Hay que tener en cuenta, además, que pocas semanas antes, el 1 de septiembre, se habría producido otro incidente grave. Un avión comercial de Korean Air se había desviado de su ruta, debido a un error del piloto, y había invadido el espacio aéreo de la URSS. Los militares soviéticos lo tomaron por un espía y lo derribaron. Murieron las 269 personas que viajaban a bordo, entre ellas varios estadounidenses. Ese ataque contra el vuelo 007 de Korean Air podría haber sido equivalente a la explosión del acorazado Maine, que detonó la guerra de Cuba en 1898. Claro que el contexto era muy diferente: la Guerra Fría garantizaba la destrucción mutua asegurada (mutual assured destruction, lo cual da lugar al acrónimo MAD, que significa “loco” en inglés).

El caso es que Petrov no dio aviso a sus superiores. Le pareció extraño que los yanquis iniciaran una guerra con apenas uno o cinco misiles, cuando podían lanzar cientos a la vez. Confió en su intuición y prefirió esperar, a sabiendas de que, si se equivocaba, el resultado podía ser fatal para sus compatriotas y su país. Por suerte para todos, hizo lo correcto. Media hora después (los misiles tardarían menos de treinta minutos en completar su recorrido intercontinental) se comprobó que Estados Unidos no había iniciado ningún ataque. Una curiosa coincidencia entre la inclinación de los rayos del sol y la posición de las nubes de gran altitud confundió a un satélite soviético, que interpretó ciertas señales térmicas como el lanzamiento de misiles.
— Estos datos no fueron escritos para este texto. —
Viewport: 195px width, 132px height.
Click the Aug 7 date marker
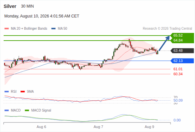pyautogui.click(x=98, y=127)
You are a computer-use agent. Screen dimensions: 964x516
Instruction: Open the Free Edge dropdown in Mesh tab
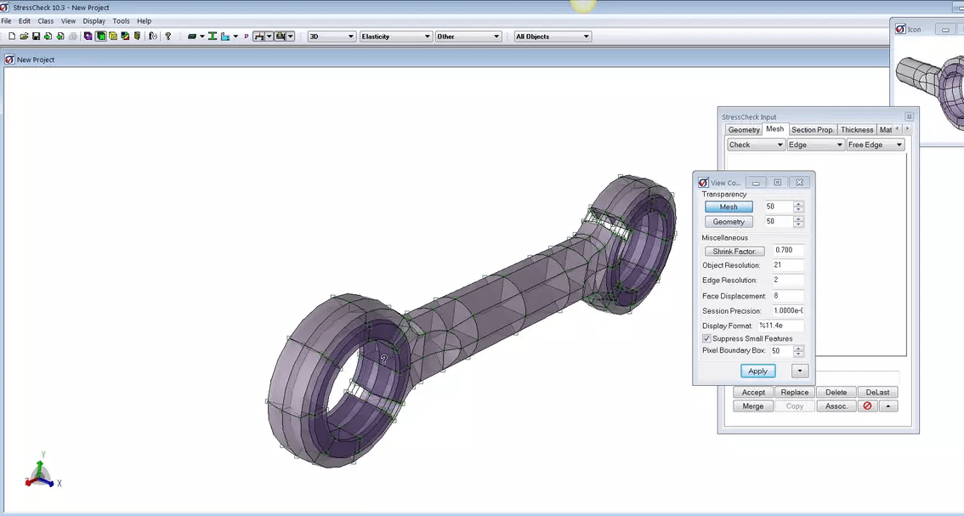click(x=875, y=145)
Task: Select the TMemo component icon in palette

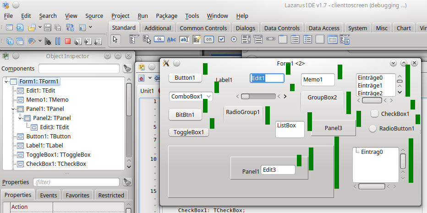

En un primer momento, Petrov fue felicitado por el general Yury Votintsev, uno de sus superiores inmediatos. Sin embargo, luego fue degradado, a causa de haber incumplido las normas de seguridad nacional. El episodio solo se conoció en los años 90, tras la desintegración de la URSS, cuando Votintsev publicó sus memorias. En 2004 Petrov recibió el World Citizen Award y dos años después fue homenajeado por las Naciones Unidas. Murió en mayo del año pasado, pero la noticia —al igual que la del acto heroico que justificó su existencia— tardó en conocerse: se supo recién en septiembre.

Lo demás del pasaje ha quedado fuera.